> _Try it_
Scan the entries below, and for each line that includes the word "will", make a copy.

> _Supplied records_
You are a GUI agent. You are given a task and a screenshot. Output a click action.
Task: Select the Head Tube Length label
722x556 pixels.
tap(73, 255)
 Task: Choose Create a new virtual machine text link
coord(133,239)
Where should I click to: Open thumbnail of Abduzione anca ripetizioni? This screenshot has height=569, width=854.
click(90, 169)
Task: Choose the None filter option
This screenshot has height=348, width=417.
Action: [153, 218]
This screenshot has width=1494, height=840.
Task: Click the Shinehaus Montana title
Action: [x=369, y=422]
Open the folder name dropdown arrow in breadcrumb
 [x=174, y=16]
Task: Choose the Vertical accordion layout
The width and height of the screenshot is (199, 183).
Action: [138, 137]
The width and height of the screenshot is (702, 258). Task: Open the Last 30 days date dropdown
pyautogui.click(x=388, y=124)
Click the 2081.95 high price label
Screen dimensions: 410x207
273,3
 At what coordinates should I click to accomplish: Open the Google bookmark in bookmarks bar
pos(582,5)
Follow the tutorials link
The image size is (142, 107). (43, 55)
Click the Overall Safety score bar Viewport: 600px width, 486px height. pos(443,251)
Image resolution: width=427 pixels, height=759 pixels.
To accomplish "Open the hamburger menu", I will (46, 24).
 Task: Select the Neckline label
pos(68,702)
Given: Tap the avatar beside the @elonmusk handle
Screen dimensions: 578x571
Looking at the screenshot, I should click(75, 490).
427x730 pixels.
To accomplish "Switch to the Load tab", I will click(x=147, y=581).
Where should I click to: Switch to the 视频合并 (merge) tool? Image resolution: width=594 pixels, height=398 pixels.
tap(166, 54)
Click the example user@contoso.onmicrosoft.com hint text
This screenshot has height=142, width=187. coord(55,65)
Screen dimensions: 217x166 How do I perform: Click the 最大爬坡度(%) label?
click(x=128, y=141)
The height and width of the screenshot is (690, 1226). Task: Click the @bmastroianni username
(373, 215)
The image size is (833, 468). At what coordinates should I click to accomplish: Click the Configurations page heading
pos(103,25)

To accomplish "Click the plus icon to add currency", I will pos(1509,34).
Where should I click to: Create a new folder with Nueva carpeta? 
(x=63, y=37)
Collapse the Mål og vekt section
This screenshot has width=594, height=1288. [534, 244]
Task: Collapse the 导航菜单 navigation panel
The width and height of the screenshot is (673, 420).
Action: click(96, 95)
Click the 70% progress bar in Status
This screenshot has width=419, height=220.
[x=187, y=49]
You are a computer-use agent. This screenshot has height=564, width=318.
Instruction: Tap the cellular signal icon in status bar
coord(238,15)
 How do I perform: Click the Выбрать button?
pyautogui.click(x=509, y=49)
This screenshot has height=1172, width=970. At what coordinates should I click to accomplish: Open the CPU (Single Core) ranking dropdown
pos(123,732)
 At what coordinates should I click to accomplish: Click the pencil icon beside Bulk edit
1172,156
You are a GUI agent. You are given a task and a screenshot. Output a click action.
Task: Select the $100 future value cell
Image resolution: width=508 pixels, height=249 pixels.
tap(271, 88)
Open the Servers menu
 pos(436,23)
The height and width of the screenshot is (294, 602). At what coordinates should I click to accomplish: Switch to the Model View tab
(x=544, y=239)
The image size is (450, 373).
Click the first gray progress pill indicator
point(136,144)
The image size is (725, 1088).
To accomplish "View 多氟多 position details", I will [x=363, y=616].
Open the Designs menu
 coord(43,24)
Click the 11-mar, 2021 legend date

> _Result for this exercise_
To accomplish "Open the hamburger menu", I will (46, 24).
To accomplish "Switch to the Load tab", I will click(x=147, y=581).
To accomplish "Click the plus icon to add currency", I will pos(1509,34).
To accomplish "View 多氟多 position details", I will [x=363, y=616].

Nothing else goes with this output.